Cairn Duhie is a proposed 16-turbine wind farm in the Scottish Highlands. Since gaining project consent in 2017, the site layout has been redesigned to accommodate updated turbines. Application for the proposed redesign is expected to be submitted within 2020.

Pushing for clean energy

The Scottish government’s target is for 50% of Scotland’s energy consumption to come from renewable sources by 2030. The Cairn Duhie wind farm is expected to contribute significantly to this.

As with all wind farm developments, an Environmental Impact Assessment (EIA) is a required part of the Cairn Duhie planning process, to investigate and mitigate any potential impacts on the existing environment.

A number of issues are covered, including:

  • landscape and visual
  • ornithology
  • ecology
  • hydrology
  • hydrogeology and geology
  • archaeology and cultural heritage
  • traffic and transport
  • noise

The role of WHS

WHS was commissioned to provide input into the Cairn Duhie EIA, beginning our work in 2013. We have stayed with the project to date.

Our commission was to produce the geology, hydrology and hydrogeology elements of the EIA, including assessing the baseline environment and determining potential impacts upon the environment.

A key part of our involvement in the project included the production of a hydrological features and constraints map to inform the project’s proposed layout.

The map included:

  • an exclusion zone in the vicinity of surface-water features
  • private water supplies
  • wetlands (GWDTE)
  • areas of steep slopes to avoid, because of the potential for increased sediment mobilisation.

Key elements of our input

Baseline assessment

  • A desk-based assessment to inform the baseline description of the site, focusing on the water environment, including water quality and water resource utilisation.
  • Review of local mapped features, flood risk, and identification of water supplies.
  • A hydrological constraints map.

Flood risk assessment and SuDS design

  • Identification and review of the site’s flood-risk sources including fluvial, surface water, groundwater and reservoir flood risk.
  • An outline drainage design for the proposed site layout. This details how to manage surface water drainage appropriately during the construction and operational phases of the wind farm, to minimise the impact of surface water runoff from the development.
  • Design of swales to limit flow velocities during extreme storm events, and design of settlement ponds as permanent ponds with sufficient volume to treat runoff from 90% of rainfall events.
  • Identification of under-road drains and discharge points, to ensure natural flow paths on site are maintained.

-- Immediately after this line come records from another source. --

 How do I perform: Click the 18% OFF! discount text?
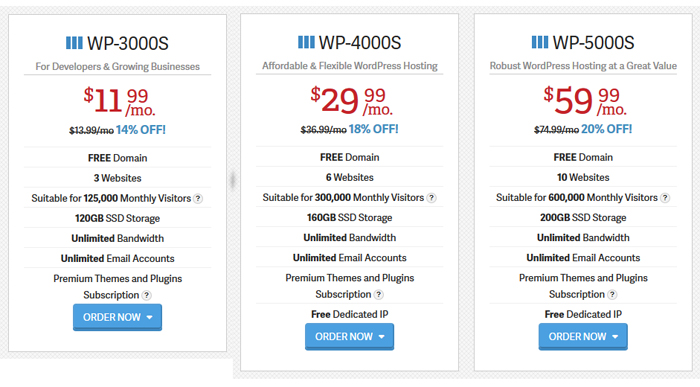pyautogui.click(x=374, y=129)

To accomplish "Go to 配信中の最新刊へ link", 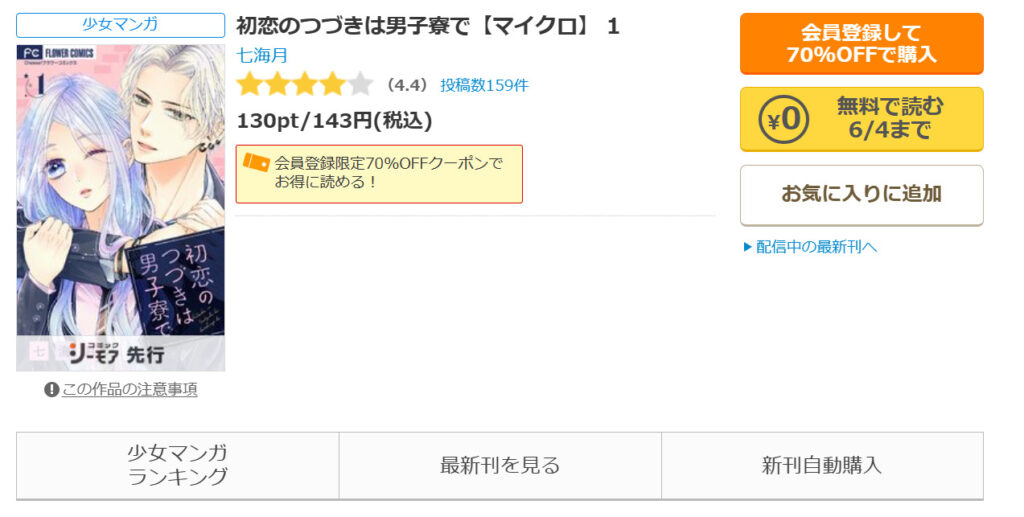I will pyautogui.click(x=816, y=247).
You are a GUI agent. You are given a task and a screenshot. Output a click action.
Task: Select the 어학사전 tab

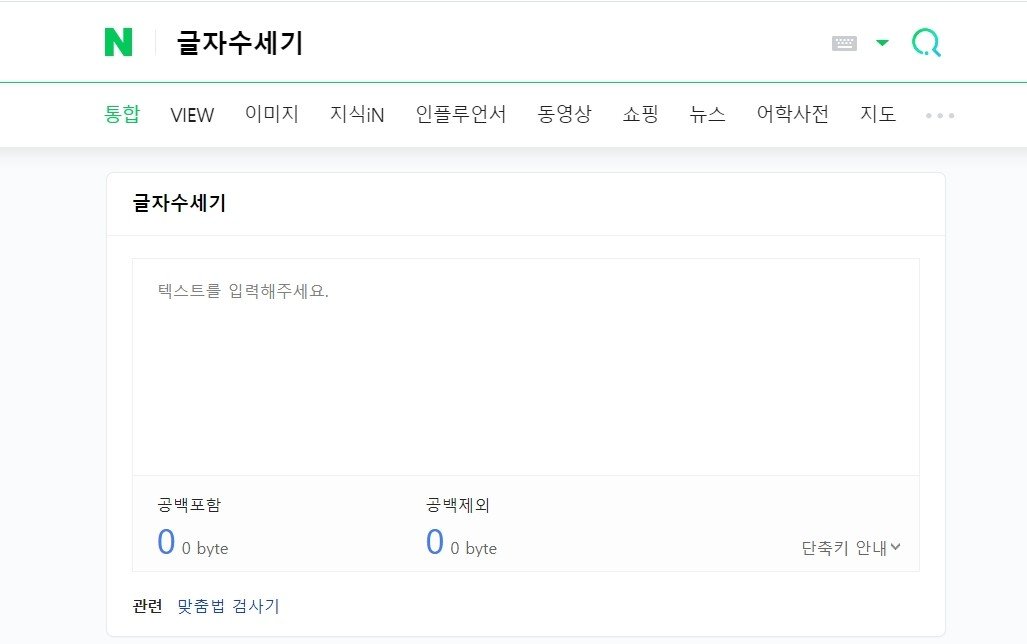point(792,114)
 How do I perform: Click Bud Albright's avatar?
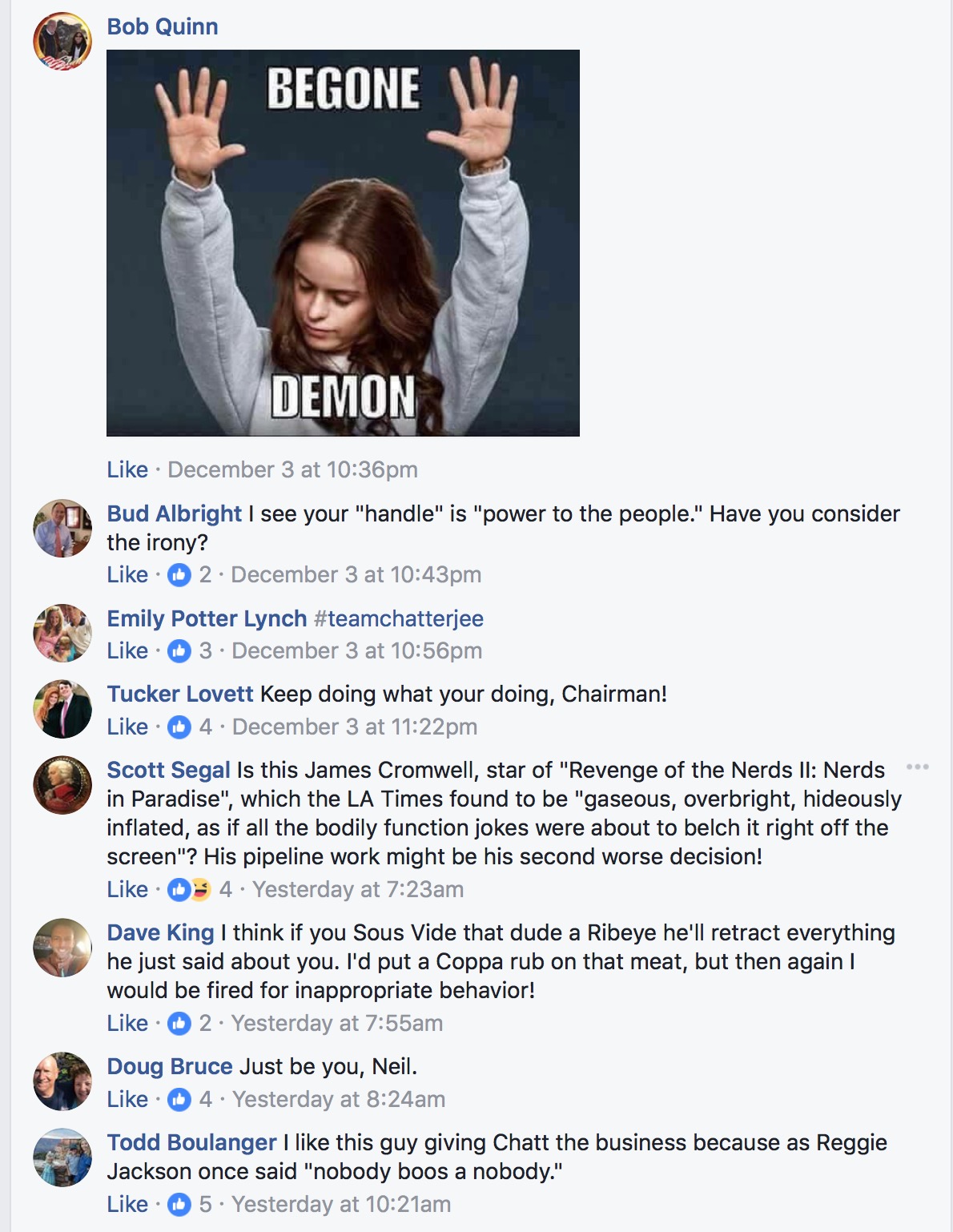click(62, 529)
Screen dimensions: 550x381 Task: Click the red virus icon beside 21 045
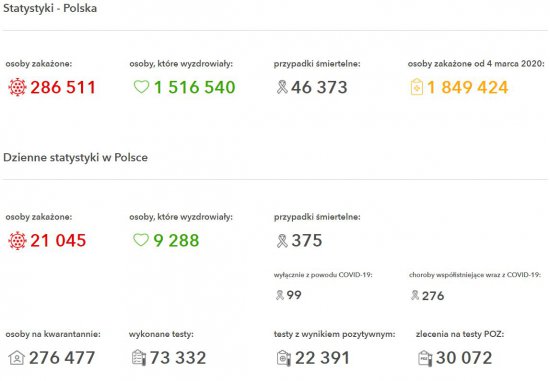coord(17,241)
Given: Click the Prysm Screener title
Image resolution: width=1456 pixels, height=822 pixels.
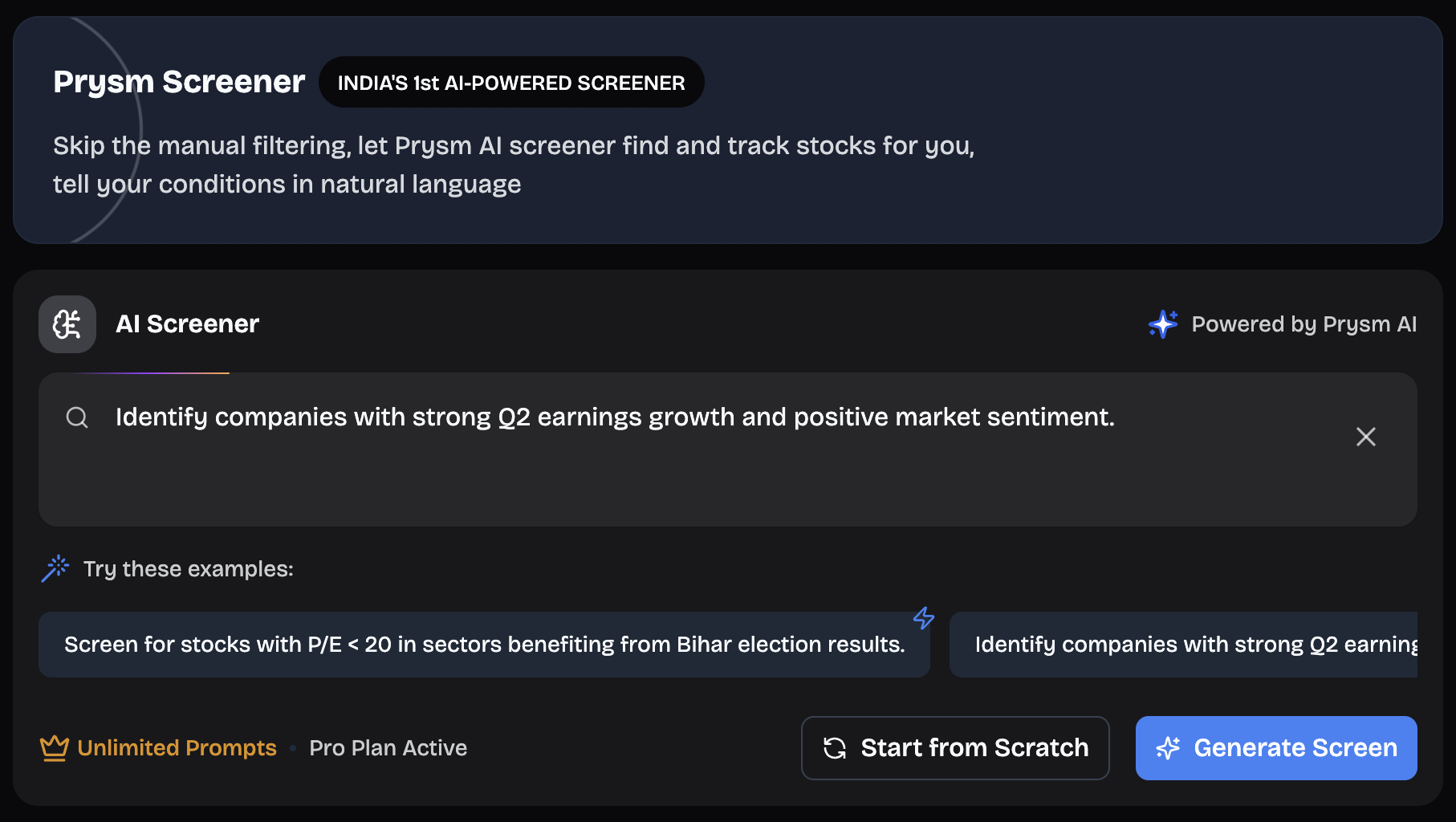Looking at the screenshot, I should [x=179, y=82].
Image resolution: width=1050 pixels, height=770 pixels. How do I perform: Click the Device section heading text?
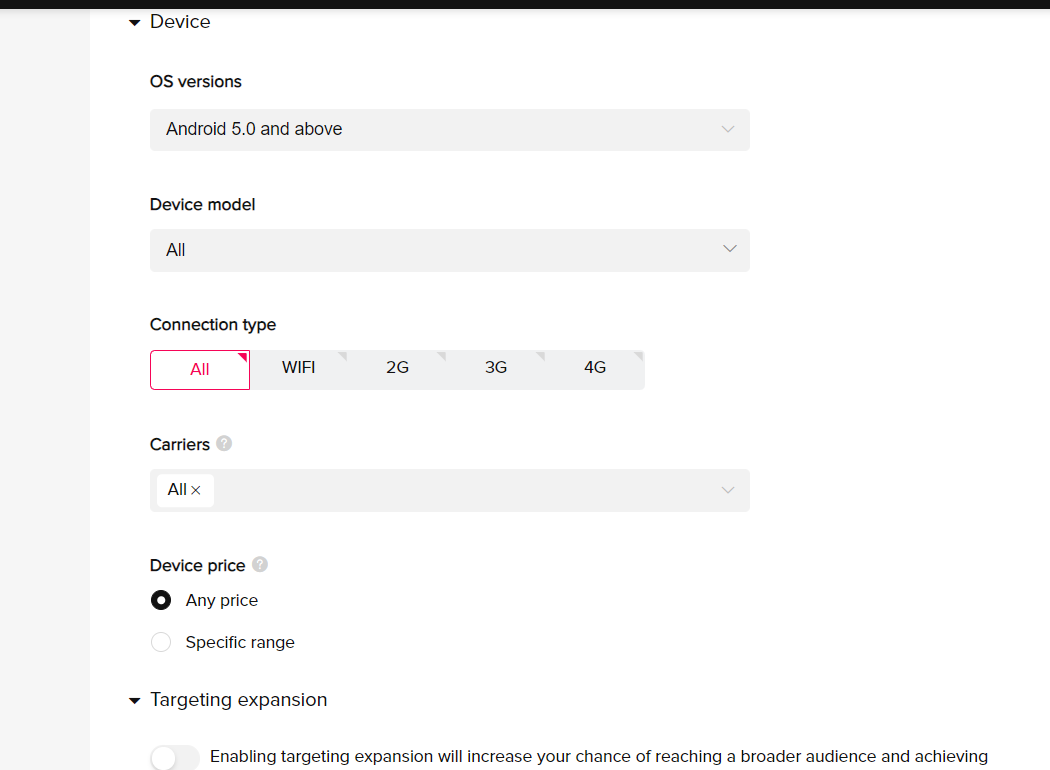[180, 21]

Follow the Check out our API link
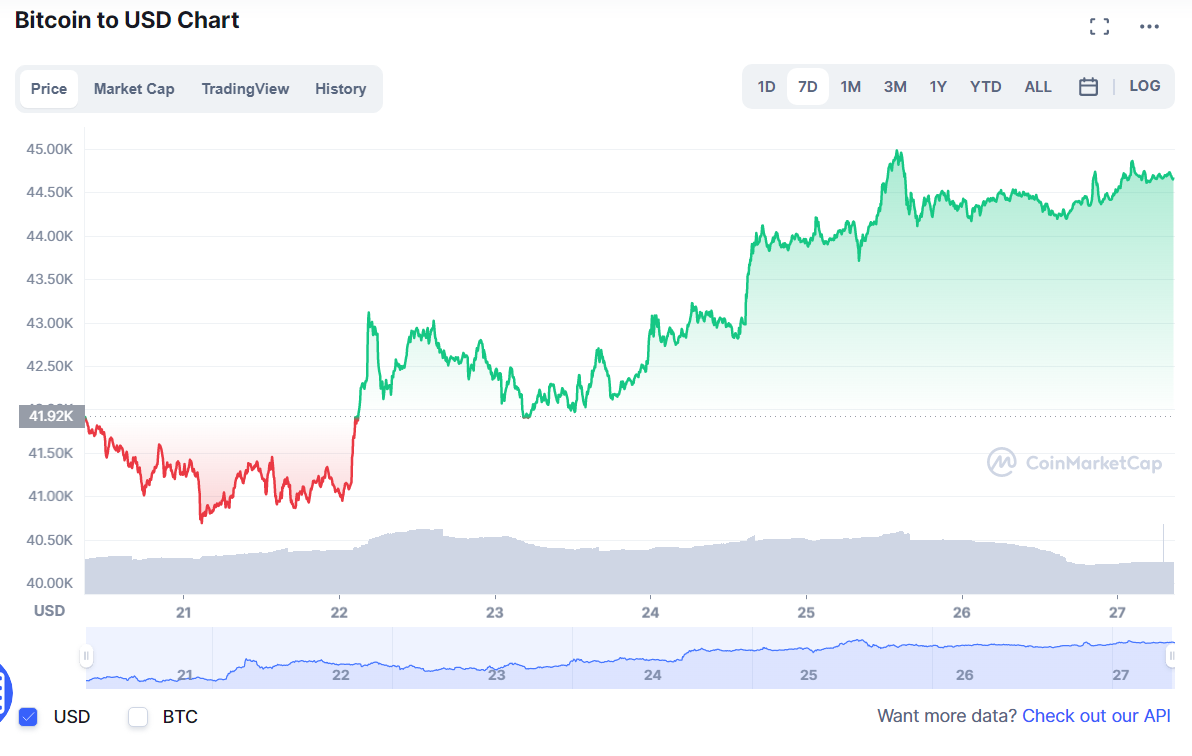click(1096, 716)
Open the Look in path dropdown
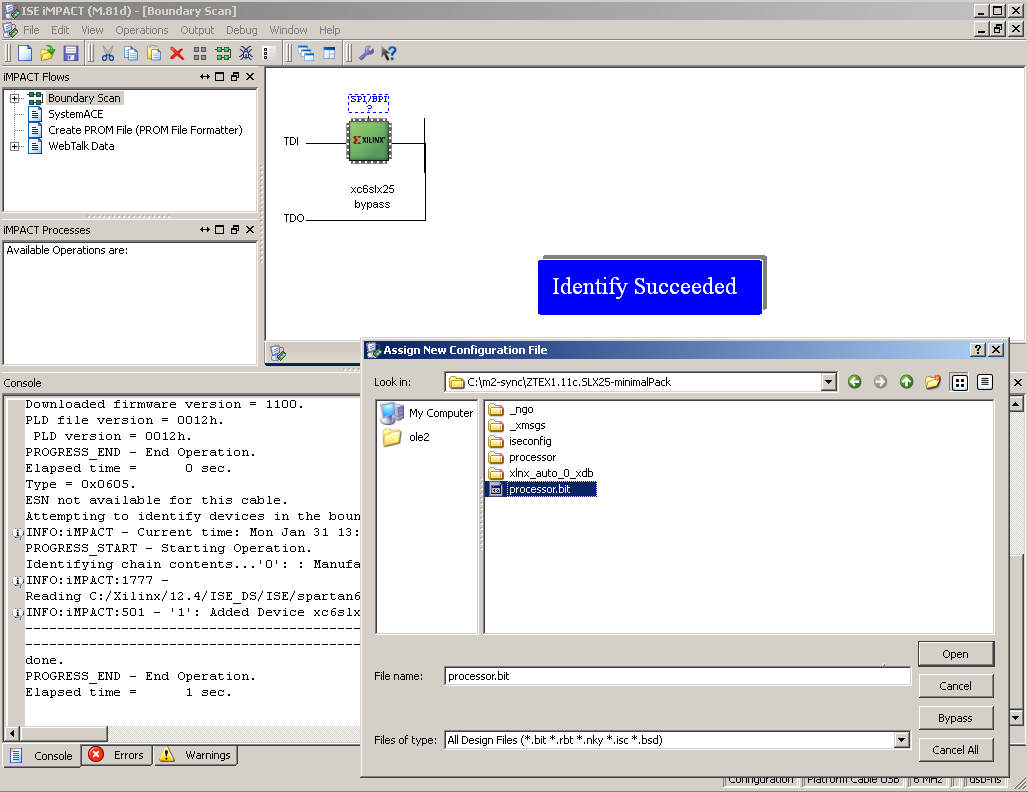 pos(828,382)
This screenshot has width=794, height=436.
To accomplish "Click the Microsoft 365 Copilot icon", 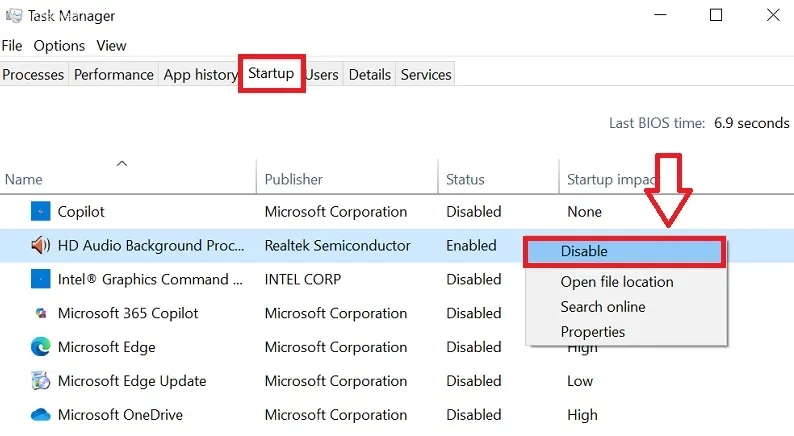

Private water supply risk assessment

  • Consultation with the Highland and Moray Councils, which revealed private water supplies in the sub-catchments draining from the site.
  • Review of the potential impacts of the proposed development on these water sources.
  • Identification of the potential for temporary changes in water quality through sedimentation and changes to instream hydrochemistry during the construction phase. These changes may arise through ground disturbance resulting in increased sediment supply and mobilisation of disturbed peat sediment into the stream network.
  • Assessment of the potential for accidental spillage of chemicals, hydrocarbons and other construction materials.
  • Risk assessment for individual supplies, requiring definition of each supply’s zone of contribution, and proposed mitigation measures such as exclusion zones, SuDS to minimise erosion and pollution, and runoff and sediment control measures.

Carbon balance assessment

  • Calculation of the carbon emission savings and carbon payback of the proposed wind farm using the results of the site Peat Survey along with the Scottish Government Carbon Calculator Tool.
  • Discussion of the potential carbon savings and costs associated with the proposed development. This includes carbon emission savings, loss of carbon due to construction, loss of carbon from backup power generation, loss of carbon-fixing potential of peatland, loss and/or saving of carbon stored in peatland, carbon saving due to improved habitats and loss/or saving of carbon-fixing potential as a result of forestry clearance.

Public Inquiry as an expert witness

  • WHS acted as expert witness at the 2016 public hearing with respect to the EIA’s findings on private water supplies.

The last word

Our final EIA chapters were submitted to the client in November 2020.

The planning application is expected to be submitted imminently.